After reading Stano his rights and asking him the required questions about his name, age, and current residence, which was the Florida State Prison in Raiford, Florida, Paul Crow began his interview with Gerald Stano.
“Mr. Stano, let me take you back to December 19, 1975. . . . Could you tell me in your own words what you did that night and what contact you had and what was the result of it?”

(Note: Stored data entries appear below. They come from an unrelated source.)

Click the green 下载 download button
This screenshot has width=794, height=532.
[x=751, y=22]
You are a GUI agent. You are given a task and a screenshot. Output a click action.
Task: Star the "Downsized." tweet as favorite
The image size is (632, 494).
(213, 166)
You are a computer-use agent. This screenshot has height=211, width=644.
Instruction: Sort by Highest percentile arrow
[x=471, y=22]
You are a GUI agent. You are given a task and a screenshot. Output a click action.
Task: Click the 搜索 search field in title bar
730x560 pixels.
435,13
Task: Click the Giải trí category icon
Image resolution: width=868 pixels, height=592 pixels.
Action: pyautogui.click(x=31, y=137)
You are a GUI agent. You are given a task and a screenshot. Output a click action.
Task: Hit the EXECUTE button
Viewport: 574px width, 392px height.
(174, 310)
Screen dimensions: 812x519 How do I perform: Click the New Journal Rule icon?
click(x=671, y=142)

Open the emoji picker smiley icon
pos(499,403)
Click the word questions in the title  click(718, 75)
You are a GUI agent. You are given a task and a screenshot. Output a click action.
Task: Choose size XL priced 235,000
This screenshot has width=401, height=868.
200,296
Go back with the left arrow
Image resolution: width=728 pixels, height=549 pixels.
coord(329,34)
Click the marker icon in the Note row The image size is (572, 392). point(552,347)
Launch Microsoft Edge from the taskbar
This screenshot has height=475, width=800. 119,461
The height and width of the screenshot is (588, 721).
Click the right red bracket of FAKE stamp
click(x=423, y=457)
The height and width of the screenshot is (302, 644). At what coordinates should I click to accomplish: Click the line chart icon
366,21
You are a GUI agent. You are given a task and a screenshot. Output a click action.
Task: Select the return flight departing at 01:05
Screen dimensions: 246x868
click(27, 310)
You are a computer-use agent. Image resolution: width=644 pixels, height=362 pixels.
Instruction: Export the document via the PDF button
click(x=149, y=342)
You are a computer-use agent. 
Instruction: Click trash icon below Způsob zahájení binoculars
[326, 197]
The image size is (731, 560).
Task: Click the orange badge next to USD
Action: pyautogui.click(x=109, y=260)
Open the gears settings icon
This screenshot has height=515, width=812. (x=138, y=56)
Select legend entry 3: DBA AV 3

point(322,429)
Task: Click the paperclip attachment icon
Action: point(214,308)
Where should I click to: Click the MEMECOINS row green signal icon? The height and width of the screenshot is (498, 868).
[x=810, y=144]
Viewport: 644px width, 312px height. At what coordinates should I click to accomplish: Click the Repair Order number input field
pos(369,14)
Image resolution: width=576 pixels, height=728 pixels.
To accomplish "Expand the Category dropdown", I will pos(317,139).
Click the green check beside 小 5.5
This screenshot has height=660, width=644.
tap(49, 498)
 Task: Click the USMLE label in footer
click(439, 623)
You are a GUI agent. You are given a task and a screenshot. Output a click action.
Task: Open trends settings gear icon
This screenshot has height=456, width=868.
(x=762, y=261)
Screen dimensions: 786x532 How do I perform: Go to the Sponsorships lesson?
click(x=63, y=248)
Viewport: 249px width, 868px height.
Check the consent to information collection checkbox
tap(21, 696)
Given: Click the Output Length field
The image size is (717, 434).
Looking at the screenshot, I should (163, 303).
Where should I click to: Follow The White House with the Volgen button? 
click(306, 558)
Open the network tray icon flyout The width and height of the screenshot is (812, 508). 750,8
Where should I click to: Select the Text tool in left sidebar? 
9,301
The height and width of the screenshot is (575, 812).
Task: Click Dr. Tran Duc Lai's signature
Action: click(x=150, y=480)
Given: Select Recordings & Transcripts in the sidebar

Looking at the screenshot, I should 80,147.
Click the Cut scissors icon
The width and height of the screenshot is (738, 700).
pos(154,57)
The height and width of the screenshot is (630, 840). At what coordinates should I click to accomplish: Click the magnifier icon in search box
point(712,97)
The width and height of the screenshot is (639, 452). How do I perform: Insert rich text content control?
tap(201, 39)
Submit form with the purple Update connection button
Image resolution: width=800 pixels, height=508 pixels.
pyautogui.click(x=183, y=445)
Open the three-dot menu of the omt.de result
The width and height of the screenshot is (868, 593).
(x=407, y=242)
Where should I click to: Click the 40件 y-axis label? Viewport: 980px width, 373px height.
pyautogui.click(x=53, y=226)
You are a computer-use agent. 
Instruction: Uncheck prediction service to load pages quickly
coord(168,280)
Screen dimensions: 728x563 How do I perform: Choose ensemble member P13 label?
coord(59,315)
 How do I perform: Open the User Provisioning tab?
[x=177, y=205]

Stano paused for a moment and proceeded with his account of the night in question.
“Alright . . . ahh . . . she ahh . . . she come out of P. J.’s where I was,” Stano said, referring to the lounge where Susan Bickrest worked as a waitress.
“I went down to P. J.’s to check it out; I’d never been down there. I’d heard a coupla good things about it. I decided to go down and check it out. I went down, I had a ’73 Plymouth Satellite at that time, green over green and I had to park it on the street. So . . . I went in you know and I had a coupla drinks. They were two for one. I like that, and then I decided well, you know, it’s closing hour so I’m gonna go ride around for a little bit. Coming out of there was this sandy brown-haired girl that got into a white Camaro with a black top and she ahh . . . she took off one way and I took off the other way. And I got to thinking after a while, you know, ’cause . . . I got myself a six-pack in one of these stores when I got to thinking about her and I figured well, I’m gonna see if I can find her. So I was going back up to . . . I forget which road it is . . . I was going back up . . . what pulls out of one of the side streets but the white Camaro with the black top? So I said, what the heck, I’ll follow her you know, just to try to talk to her before she went into her house and she pulls in this Derbyshire Apartments on Derbyshire Avenue.”
Crow wanted to know the approximate time of the encounter.
“I’d say somewhere around . . . between the hours of three and four.” Stano meant the early morning hours.
Crow wanted Stano to clarify whether he had been out purposely looking for the girl, and if he had followed her to her apartment complex at the Derbyshire Apartments. Stano replied that he had.
“Okay,” Crow went on. “Then tell me again, in your own words, what happened when she entered the complex at Derbyshire Apartments.”
Stano looked up, trying to remember with his usual fastidious exactness.
“Well . . . she went over to ahh . . . she drove in and parked her car in one of the parking spaces by the complex. I just drove up and just stopped behind her car and started talking to her for a little bit and you know . . . she climbed in, you know.” Stano implied that Susan Bickrest had willingly entered his car, but later, during his trial for her murder, he confessed that he had actually forced his victim into his vehicle at gunpoint.